## What the exercise asks
Extend the homeschooling text below by writing what comes next after its final sentence.
Provided text Block Start
A homeschool diploma is as legitimate as a public school diploma.

Running Start

It’s pretty much the same for homeschooled students as it is for public schooled students, except you have total freedom to pick your coursework.

Homeschool High School

Homeschooling through high school can be one of the most rewarding times on your homeschooling journey. Being able to focus on their individual passions will put them ahead of the game working towards college or careers. Here is a great video from Linda Love Gorordo on How to Homeschool High Schoolers

Sports Eligibility and Homeschooling

A student attending a private school, alternative school, or being home schooled where an activity is not offered may participate in the activity at the public school in their resident attendance area as long as all other eligibility requirements are satisfied.

I have a friend who says she never did any testing and never turned in a DOI when she homeschooled her kids. What if I don’t do the DOI or testing?
Provided text Block End
Data for review Block Start
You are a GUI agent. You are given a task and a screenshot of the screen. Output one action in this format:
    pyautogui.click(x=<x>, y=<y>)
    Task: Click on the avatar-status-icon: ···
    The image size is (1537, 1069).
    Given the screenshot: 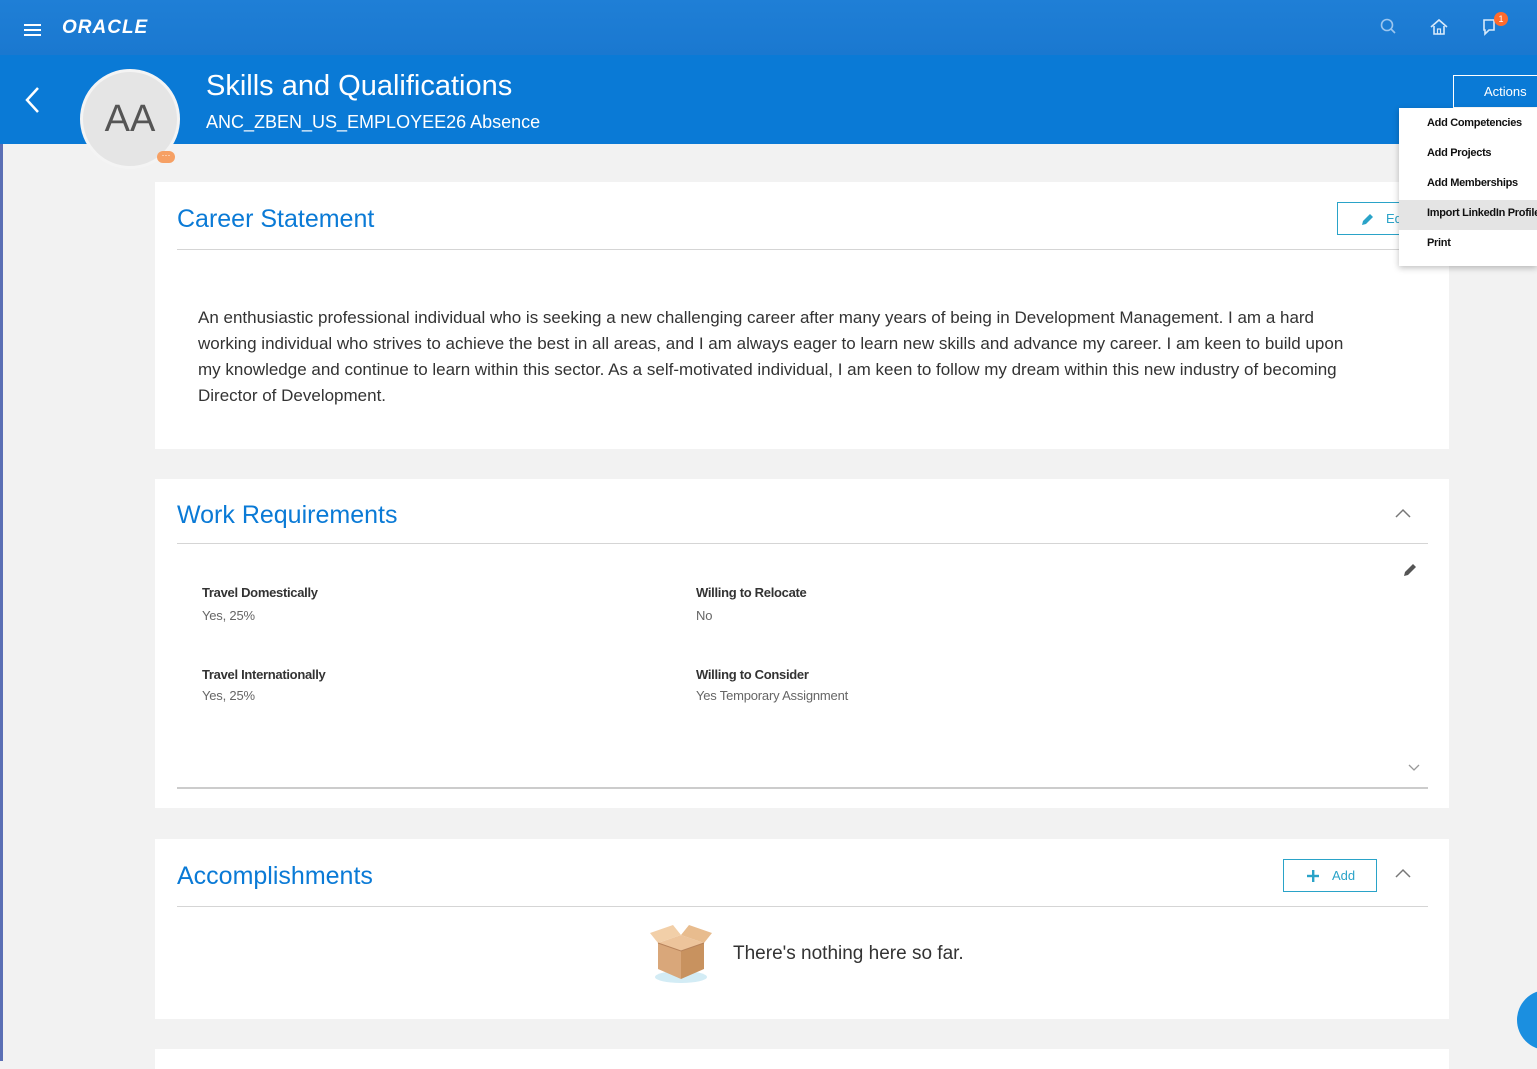 What is the action you would take?
    pyautogui.click(x=166, y=157)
Data for review Block End
## Task result
The DOI serves two purposes:

  1. It relieves the school of their burden to provide your child with an education
  2. Provides you with protection from a charge of truancy

Not complying with the homeschool laws makes your child truant from public school. If your child is truant,  and you as the parent are risking potential truancy charges against you under the “Becca Bill”. We don’t have a lot of requirements to homeschool in Washington so it doesn’t take much effort to stay in compliance with the law.

Can I homeschool my sister’s kids or the neighbor’s kids?

Not in Washington, it’s not considered homeschooling under the law. Homeschooling here is “provided by a parent, educating his or her child only”. Homeschooling other children, you would need to be an approved day care (for under 8yo) or approved private school (8-18yo).

Can I hire a teacher to homeschool my child or create a microschool/pod school to homeschool?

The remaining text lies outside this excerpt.